La persona a quién escuché usar este término por primera vez, siempre escribe con un Mont Blanc, usa el verbo retrotraer con una naturalidad pasmosa y fuma con el hemisferio izquierdo de su boca, mientras otea el horizonte. Además es un buen amigo. Cumplido el deber de citar la fuente, les cuento para qué usó el término.
Esa tarde nos reíamos mi amigo y yo, a costa de un personaje muy peculiar que no es que viviera del cuento, sino de un delicado andamiaje “cultural”. De ese tipo de personas que envuelven, con un aire culturoso y solemne, una multisápida cultura basada en la acumulación de referencias. Quiero decir: Esas personas que se leen las contraportadas e índices de los libros y los citan como eruditos conocedores de las obras completas del autor. Pero con clase. No como la mayoría de nosotros, que somos unos humildes referenciadores, que citamos a Discovery Channel, Muy Interesante y los blogs de los amigos con ingenuidad.
El culto o culta por referencias se reconoce fácilmente. Cuando opina, adopta una pose cardenalicia y sosegada, mientras desarrolla una aventura fantasma, en la que interrelaciona los índices de contraportada guardados en su memoria de elefante.

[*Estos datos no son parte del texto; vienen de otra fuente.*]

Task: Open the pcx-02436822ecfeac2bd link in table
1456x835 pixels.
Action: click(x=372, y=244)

Es como una sinapsis al vuelo, en la que logra una coherencia admirable. Y vamos, que se las arreglan para ganarse la vida con su habilidad. Igual pueden fungir de asesores de imagen de empresas textiles, como de feroces críticos de algún entomólogo prestado al diseño de interiores.
Muchos de estos personajes son completamente inofensivos en la ejecución del arte de aparentar el saber. Otros se obsesionan con el poder en su micro entorno y sin mojarse nunca, hacen daño, mientras mantienen el tipo, no sufren y no sudan.

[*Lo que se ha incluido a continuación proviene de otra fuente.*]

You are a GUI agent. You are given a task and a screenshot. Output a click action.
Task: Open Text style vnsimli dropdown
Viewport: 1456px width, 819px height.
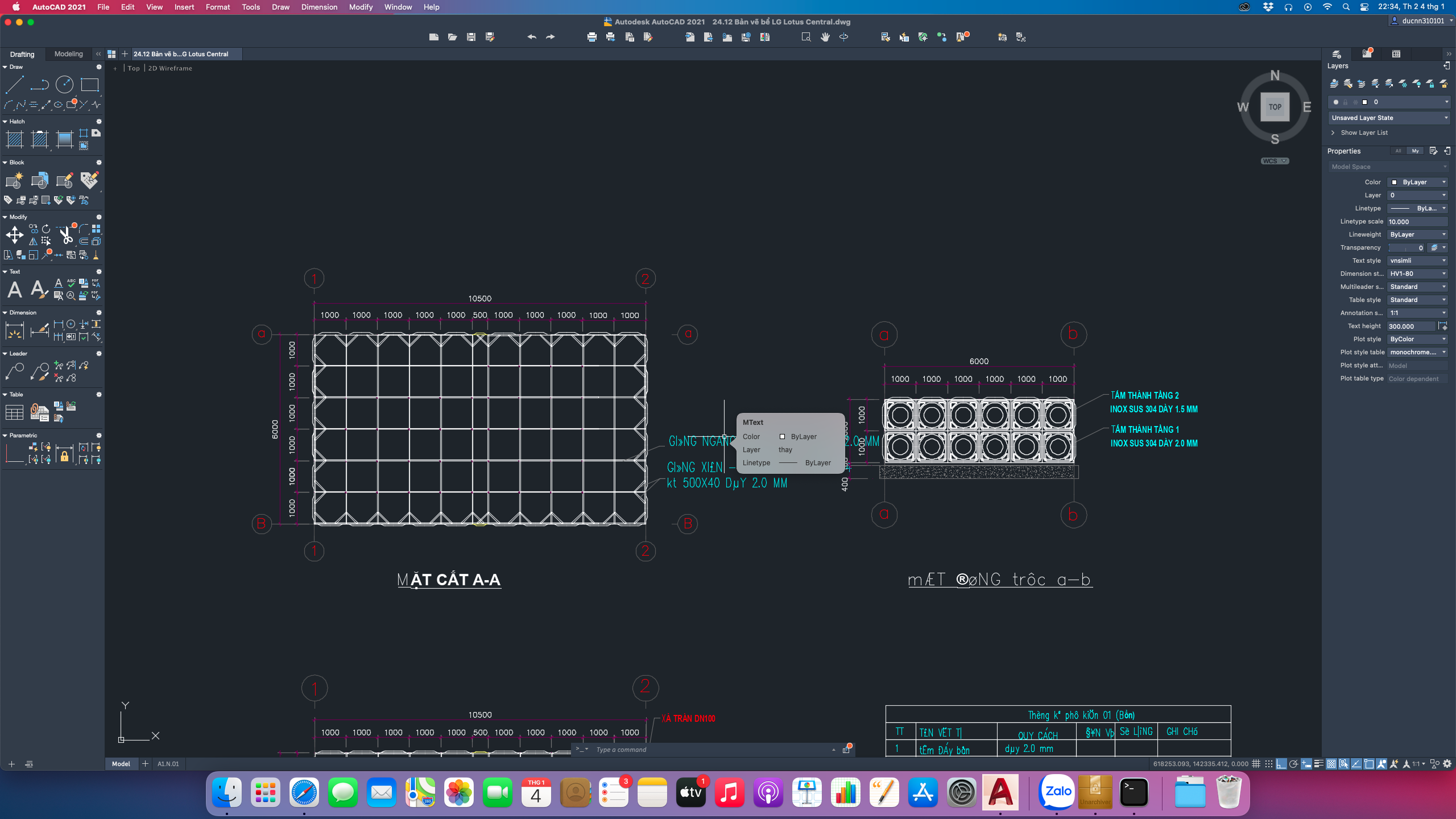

En mi país de acogida hay un montón de ellos. Ejercen habitualmente como opinadores profesionales en las tertulias de radio y televisión. Se aprovechan tan eficientemente de la memoria de pez de nosotros los zombis, que pueden aparecer en dos programas distintos, defendiendo en cada uno, una posición diferente sobre un mismo tema. Creo que a este paso, debería crearse una titulación superior para una profesión con tanto futuro.
Pero mi preocupación es el Caribe. Antes, escuchábamos los cuentos del culto referencial, gracias a la reverencia ancestral que rendimos a lo que no comprendemos, pero en la intimidad, despellejábamos a éstos personajes hasta verles el ánima. Sabíamos distinguir al verdadero intelectual, tan necesario para la sociedad. El problema es que ahora, ante la escasez endémica de intelectuales-guía y la proliferación de opinadores “cultos”, desconfiamos de cualquier individuo que intente pensar libremente, en un lenguaje levemente distinto al de las telenovelas. A mi modo de ver, eso es una tragedia, porque un terreno tan erosionado, es muy difícil de reforestar, sobre todo con el agravante que los pocos intelectuales que nos quedan, ya no sueltan semillas.